__WHAT YOU HAVE TO DO__. From the entries below, reproduce exactly the line containing "You are a computer-use agent. The", the line containing "Instruction: Open the", and every line in between, with nothing added.

__THE RECORDS__.
════════════════

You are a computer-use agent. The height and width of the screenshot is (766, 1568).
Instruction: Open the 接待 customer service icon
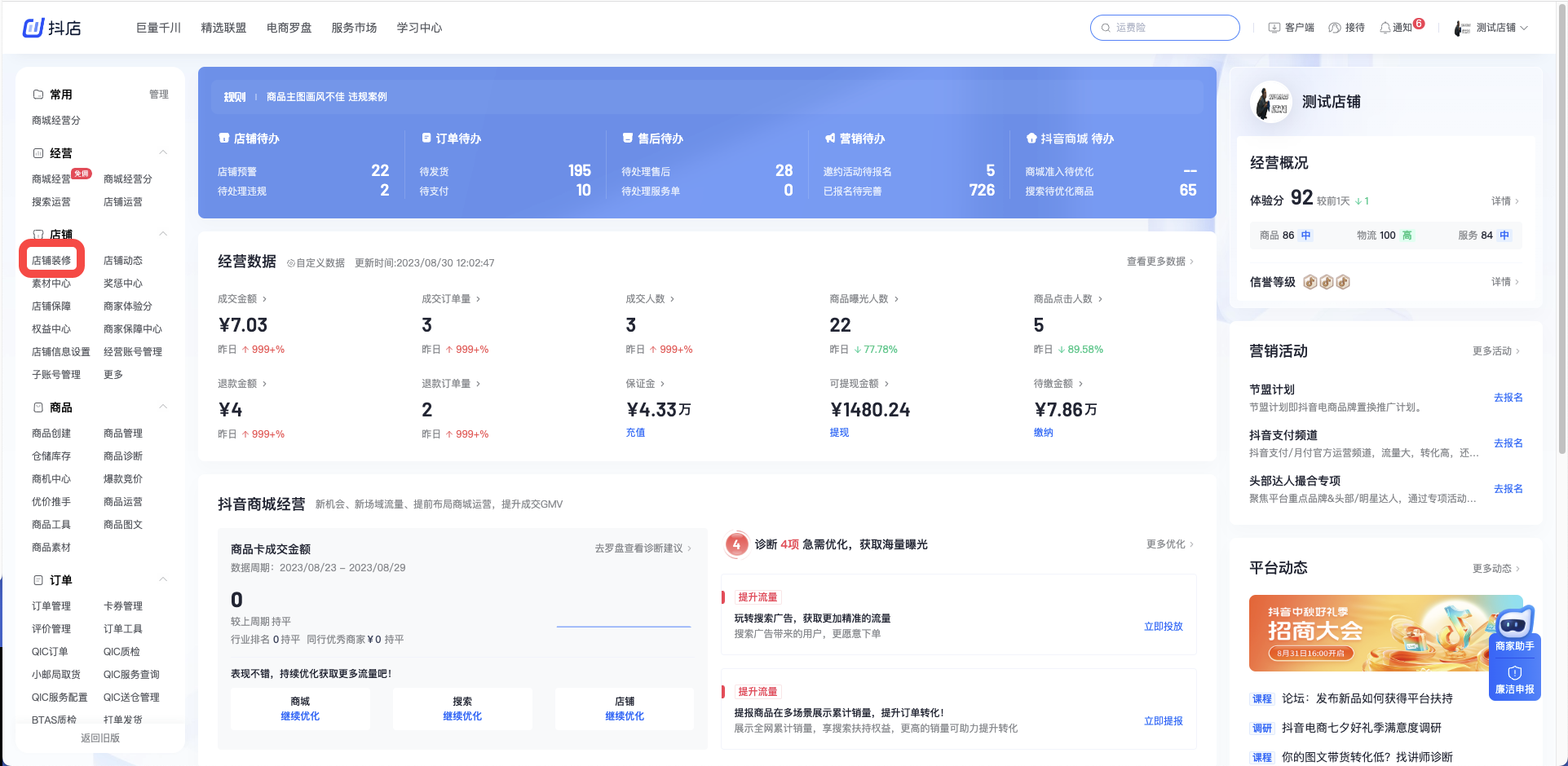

════════════════

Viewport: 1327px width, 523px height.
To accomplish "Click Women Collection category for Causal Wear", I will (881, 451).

════════════════

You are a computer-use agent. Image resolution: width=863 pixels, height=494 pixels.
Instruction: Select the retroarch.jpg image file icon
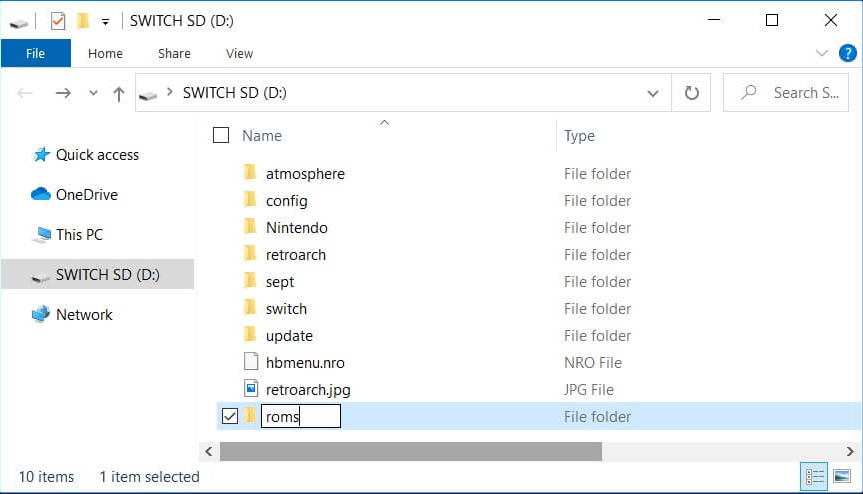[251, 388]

════════════════

__ANSWER SECTION__.
You are a computer-use agent. The height and width of the screenshot is (766, 1568).
Instruction: Open the 接待 customer service icon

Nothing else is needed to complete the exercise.